## Actions to take
- a) Reproduce everything in the diff discussion from "That would be" down to "its enum variants.", keeping every word and character unchanged.
- b) List every value the diff discussion gives for the type of a line in a modified file's hunks.

-- Begin Text segment --

Ya, so this is when the hunks are in "added" or "deleted". There's no need for a "type" in those cases because all the lines are added or deleted.

So, if I add and remove two lines which were next to each other, I'll get two ~hunks~ diffs?

That would be a modification of a file. The "added" and "deleted" fields are for adding and deleting a file. So all lines will be an "addition" or "deletion" in those files. It's implied from them being added or deleted.

Also types are added, deleted, and plain?

No they're either "addition", "deletion", or "context" which correspond to the enum variants of "Modification". The FileDiff's type can be "binary" or "plain", which corresponds to its enum variants.

xphoniex commented 1 year ago

I'm not sure I understand where the type is supposed to be, can you take a look at this. It's a JSON response from API, and has no "addition", "deletion", or "context".

Or are you saying they only show up in modification type?

FintanH commented 1 year ago

I'm not sure I understand where the type is supposed to be, can you take a look at this. It's a JSON response from API, and has no "addition", "deletion", or "context".

Or are you saying they only show up in modification type?

Aye, because it has no hunks under the "modified" field. The only changes are under "added", which implies all the lines in those hunks were added because, y'know, the file was added.

xphoniex commented 1 year ago

This sounds like something that should be populated on the server side. It'd make things unnecessarily complicated on front-end cause now I have to pass line and diff just in-case it's an addition or deletion.

-- End Text segment --
-- Begin Provided information --

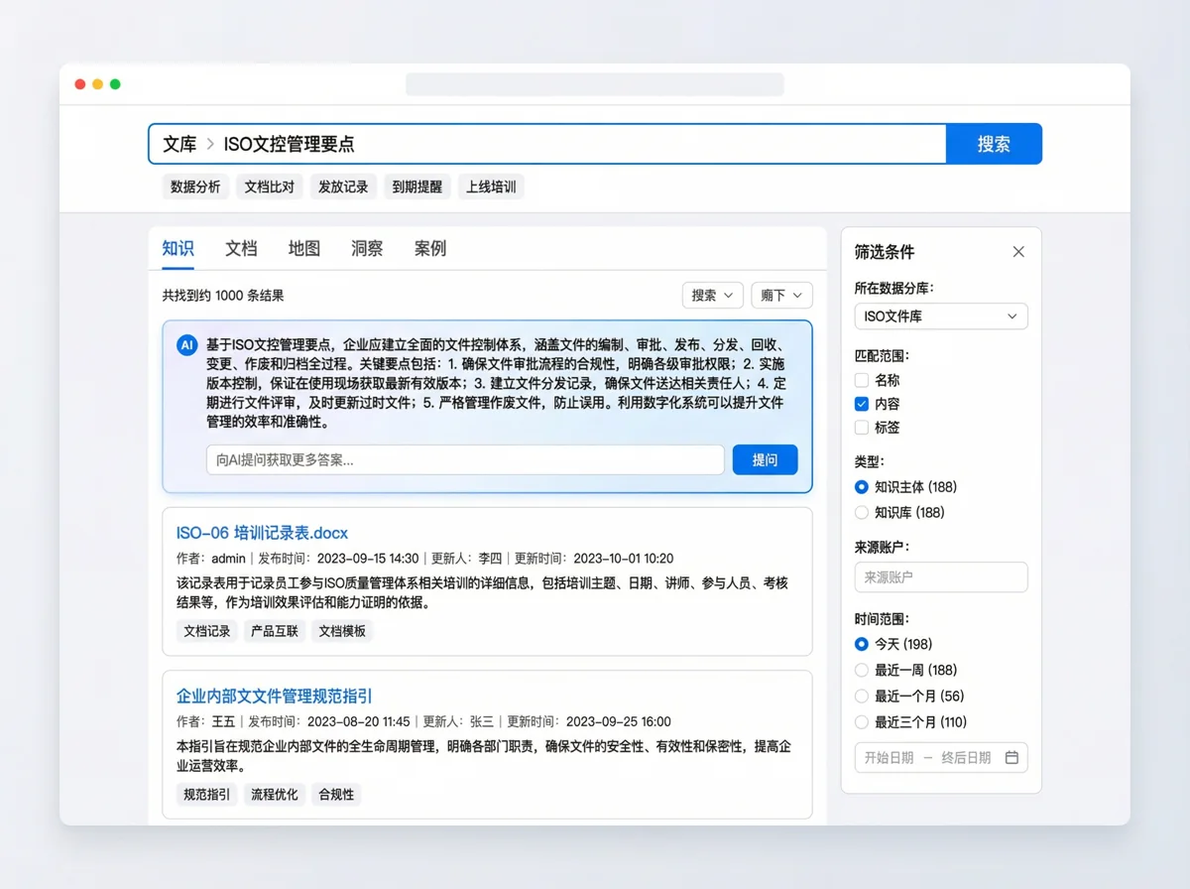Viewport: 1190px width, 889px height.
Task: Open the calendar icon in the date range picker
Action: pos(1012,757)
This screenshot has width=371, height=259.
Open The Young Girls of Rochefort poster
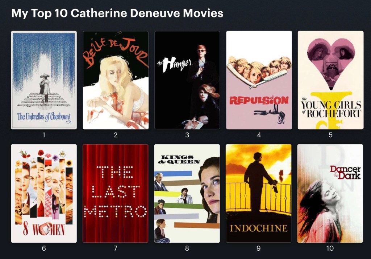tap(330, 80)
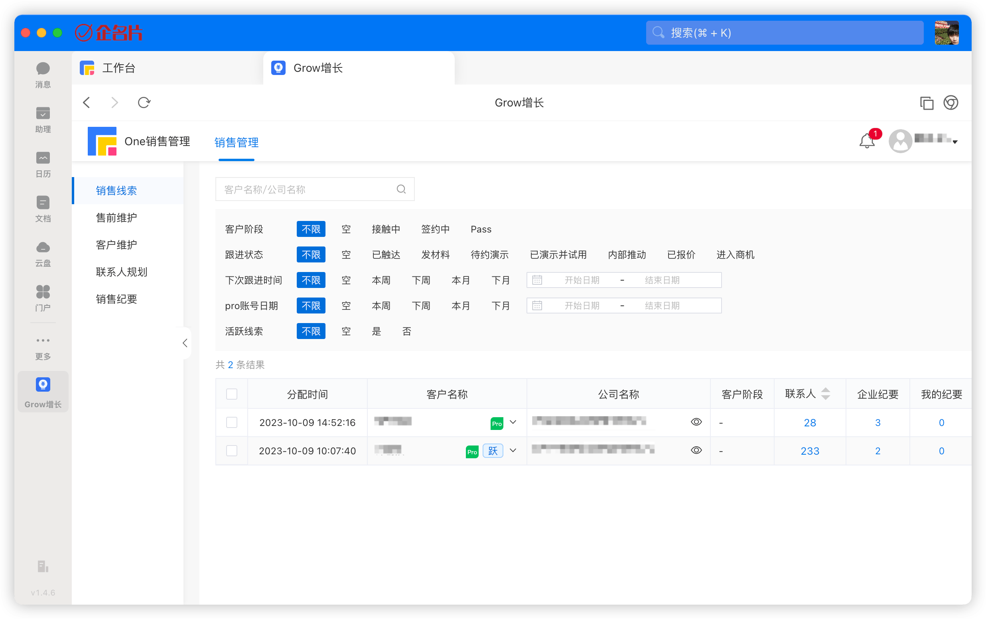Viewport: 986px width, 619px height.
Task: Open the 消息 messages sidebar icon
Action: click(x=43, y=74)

-- End Provided information --

## Answers to the tasks
- a)
That would be a modification of a file. The "added" and "deleted" fields are for adding and deleting a file. So all lines will be an "addition" or "deletion" in those files. It's implied from them being added or deleted.

Also types are added, deleted, and plain?

No they're either "addition", "deletion", or "context" which correspond to the enum variants of "Modification". The FileDiff's type can be "binary" or "plain", which corresponds to its enum variants.

- b)
- "addition"
- "deletion"
- "context"